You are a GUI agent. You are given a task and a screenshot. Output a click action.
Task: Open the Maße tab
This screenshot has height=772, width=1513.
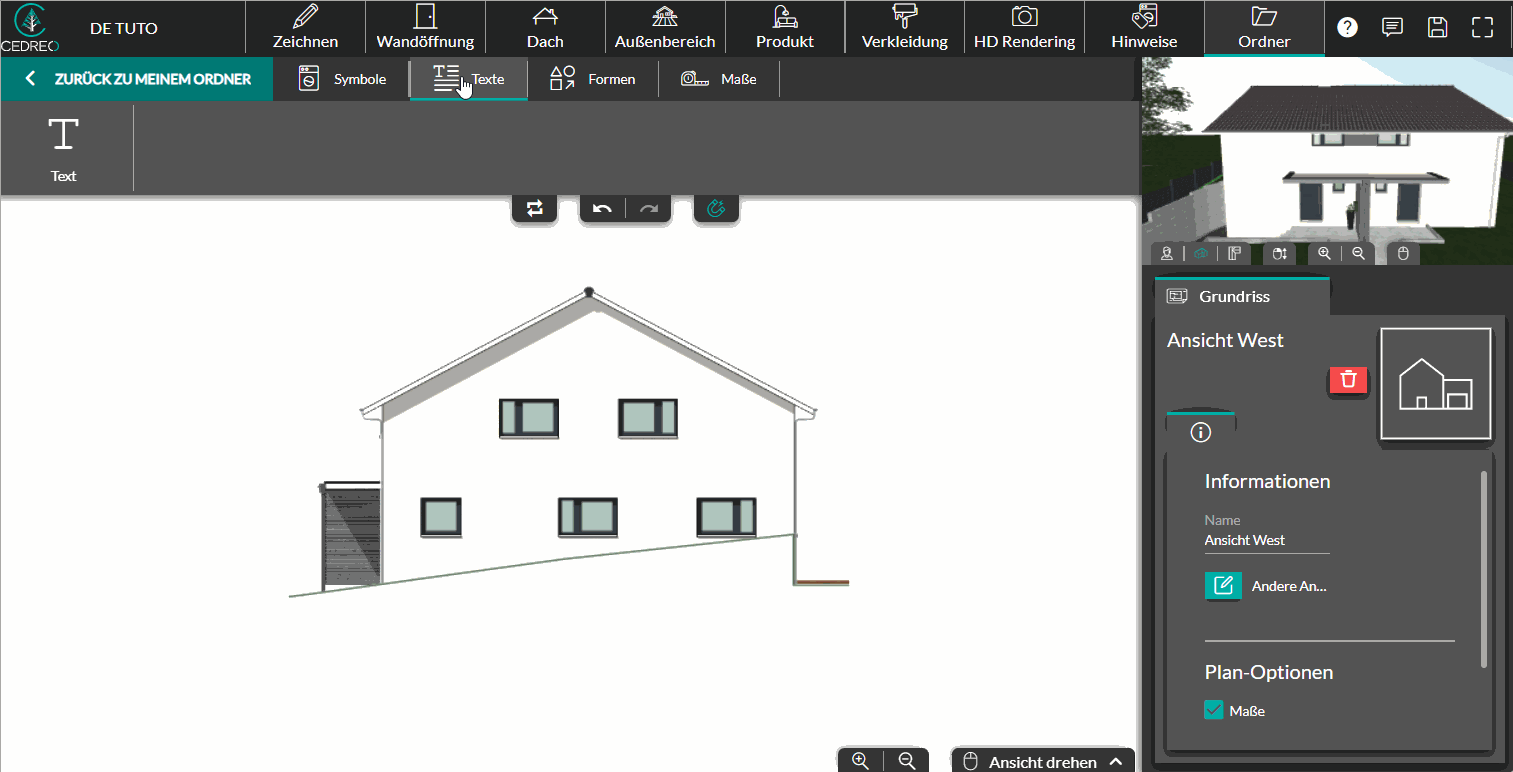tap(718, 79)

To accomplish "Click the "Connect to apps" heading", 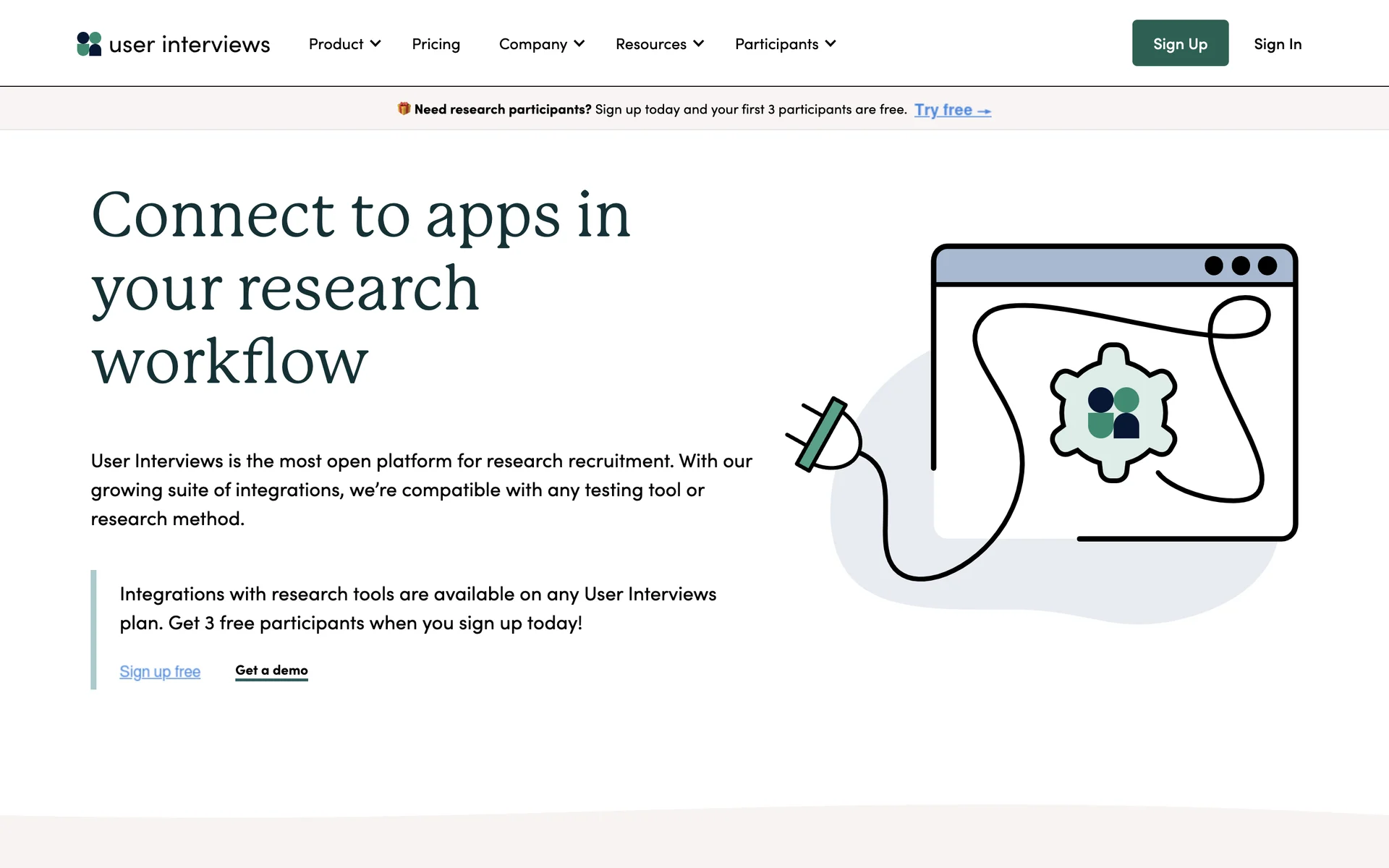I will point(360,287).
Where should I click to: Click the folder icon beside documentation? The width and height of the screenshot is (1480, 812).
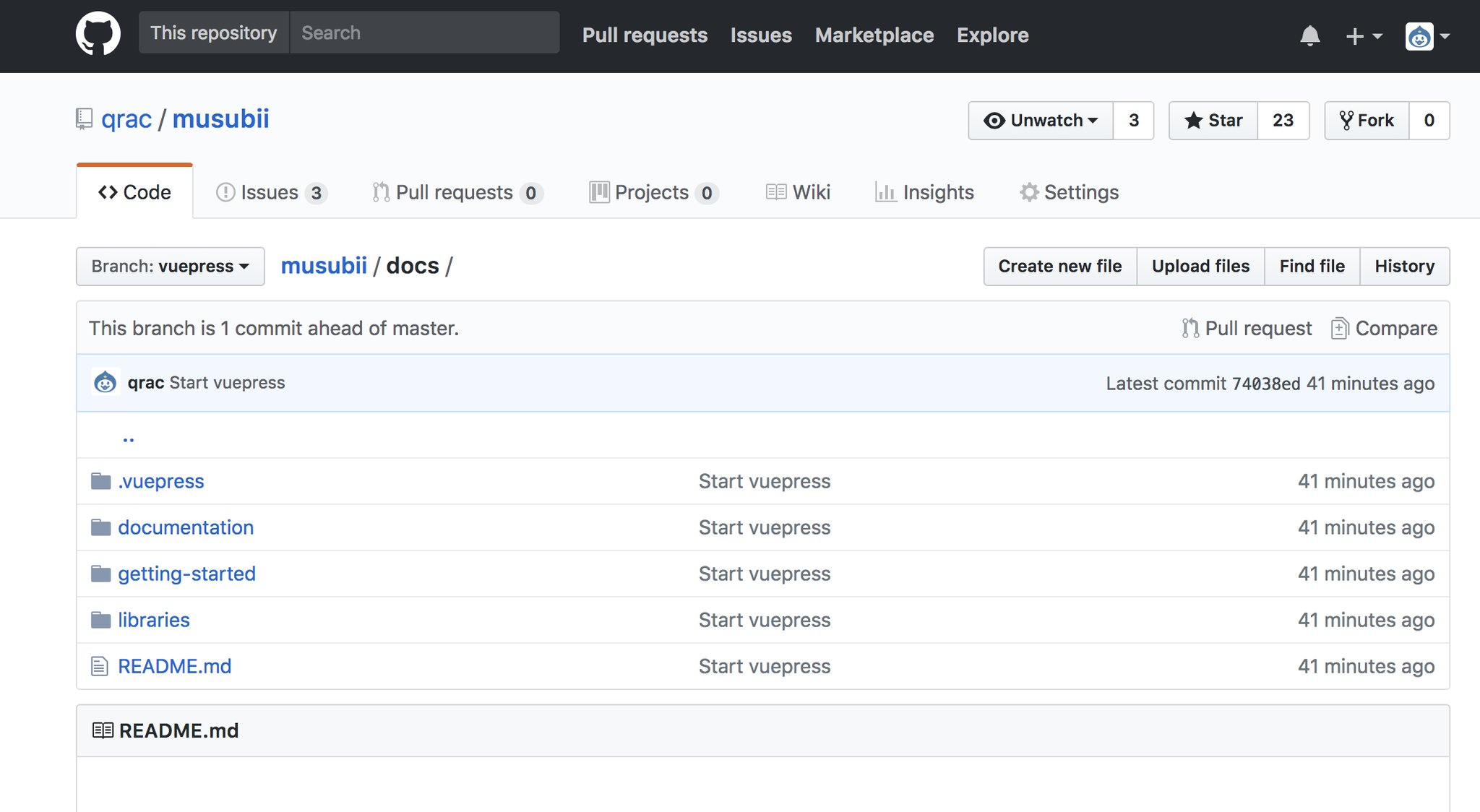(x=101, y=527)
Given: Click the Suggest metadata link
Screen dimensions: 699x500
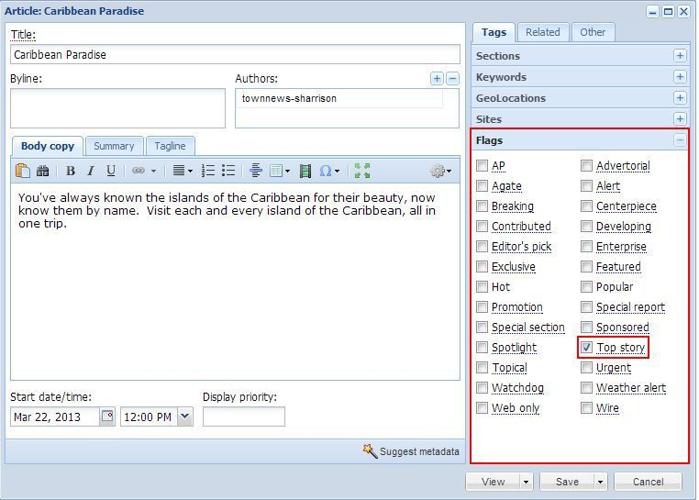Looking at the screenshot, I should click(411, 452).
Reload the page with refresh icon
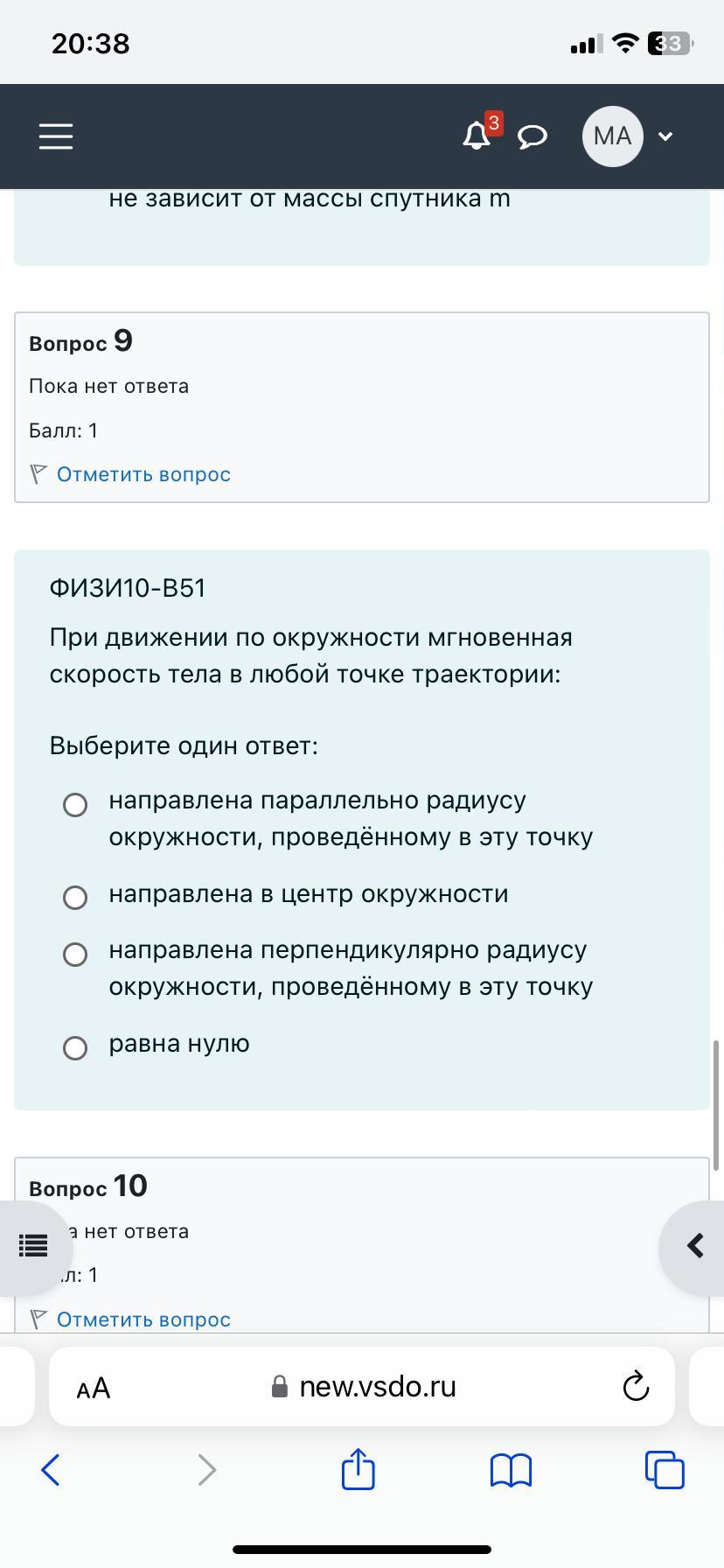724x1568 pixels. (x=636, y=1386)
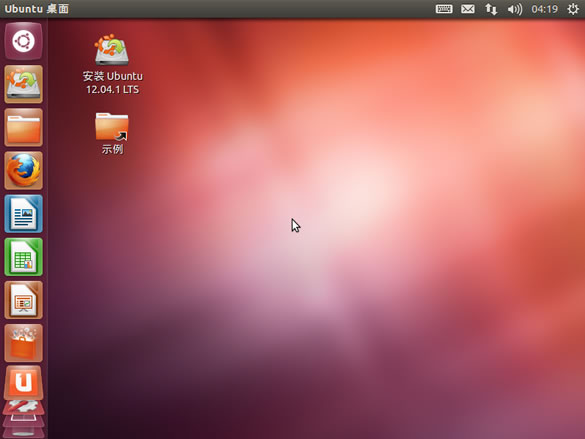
· · · ·
- [Stated goal]:
Copy the listing word for word, starting at the line that contains "Given: Click the Suggest metadata link" and ending at the end of the listing, and leave out the pictures.

- [Solution]:
Given: Click the Suggest metadata link
Screen dimensions: 699x500
Looking at the screenshot, I should click(411, 452).
Reload the page with refresh icon
724x1568 pixels. (x=636, y=1386)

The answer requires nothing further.